Anthologies played a major part in defining the various attitudes of downtown no wave work. Just Another Asshole #6 is often cited as one of these seminal writing compilations. Edited with Glenn Branca, the sixth issue of this downtown magazine outlines the variety of styles and aesthetics that were developing in the early 1980s. Included in the issue are works by Kathy Acker, Aline Mare, Eric Bogosian, Mitch Corber, Brian Buczak, Jenny Holzer, Cookie Mueller, Richard Prince, Joseph Nechvatal, Judy Rifka, David Rattray, Arleen Schloss, Kiki Smith, Tod Jorgenson, Lynne Tillman, Anne Turyn, Ann Rower, Reese Williams, David Wojnarowicz, Barbara Kruger, and others.
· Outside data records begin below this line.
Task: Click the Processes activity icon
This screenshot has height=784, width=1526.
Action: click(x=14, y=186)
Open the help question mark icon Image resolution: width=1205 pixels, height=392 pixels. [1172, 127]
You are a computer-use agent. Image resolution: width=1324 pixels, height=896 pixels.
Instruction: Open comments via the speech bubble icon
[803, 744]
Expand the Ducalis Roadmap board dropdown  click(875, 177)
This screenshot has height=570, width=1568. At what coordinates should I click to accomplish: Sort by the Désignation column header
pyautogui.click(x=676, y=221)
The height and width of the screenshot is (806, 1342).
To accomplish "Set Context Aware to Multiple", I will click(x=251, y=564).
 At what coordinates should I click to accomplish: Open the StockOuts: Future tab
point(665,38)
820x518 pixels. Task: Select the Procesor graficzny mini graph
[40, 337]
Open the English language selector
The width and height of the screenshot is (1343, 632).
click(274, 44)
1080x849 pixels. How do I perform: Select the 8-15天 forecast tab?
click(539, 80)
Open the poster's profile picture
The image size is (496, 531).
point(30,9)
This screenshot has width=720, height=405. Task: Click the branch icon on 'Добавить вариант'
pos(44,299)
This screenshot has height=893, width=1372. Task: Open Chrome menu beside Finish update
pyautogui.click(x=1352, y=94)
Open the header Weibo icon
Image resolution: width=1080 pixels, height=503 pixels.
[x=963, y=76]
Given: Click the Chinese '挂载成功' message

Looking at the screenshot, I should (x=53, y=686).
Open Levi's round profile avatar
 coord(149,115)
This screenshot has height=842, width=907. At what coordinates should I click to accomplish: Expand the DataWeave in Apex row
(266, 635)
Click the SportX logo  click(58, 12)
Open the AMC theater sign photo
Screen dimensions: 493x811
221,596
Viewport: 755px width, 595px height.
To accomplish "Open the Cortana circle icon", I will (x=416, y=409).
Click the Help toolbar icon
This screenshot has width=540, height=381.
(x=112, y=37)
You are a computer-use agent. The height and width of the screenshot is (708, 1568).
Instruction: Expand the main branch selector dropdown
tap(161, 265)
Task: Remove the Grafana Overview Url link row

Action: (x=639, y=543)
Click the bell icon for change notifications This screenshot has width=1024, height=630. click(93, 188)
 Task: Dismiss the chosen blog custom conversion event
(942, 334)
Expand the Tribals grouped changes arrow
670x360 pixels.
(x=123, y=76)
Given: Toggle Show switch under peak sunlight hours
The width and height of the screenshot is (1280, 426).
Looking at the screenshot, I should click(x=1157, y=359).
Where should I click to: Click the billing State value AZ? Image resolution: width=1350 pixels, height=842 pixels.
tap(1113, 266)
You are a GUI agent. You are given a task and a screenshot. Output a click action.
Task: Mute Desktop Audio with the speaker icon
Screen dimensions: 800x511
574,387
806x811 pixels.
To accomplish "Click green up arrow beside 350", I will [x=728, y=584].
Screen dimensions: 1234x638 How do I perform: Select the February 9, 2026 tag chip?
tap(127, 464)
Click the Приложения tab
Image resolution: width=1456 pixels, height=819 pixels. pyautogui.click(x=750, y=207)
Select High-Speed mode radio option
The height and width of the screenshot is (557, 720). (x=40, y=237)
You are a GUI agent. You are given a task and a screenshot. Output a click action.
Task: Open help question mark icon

==Just Another Asshole #7: Thought Objects==
This final installment of the Just Another Asshole project was co-edited by Glenn Branca and published in 1987. This publication includes photographs by Alice Albert and others as well as essays by Rosetta Brooks, Tricia Collins & Richard Milazzo, John Hilliard, Gary Indiana, Cookie Mueller, David Grey Rattray, Carol Squiers, Amy Taubin, and Lynne Tillman.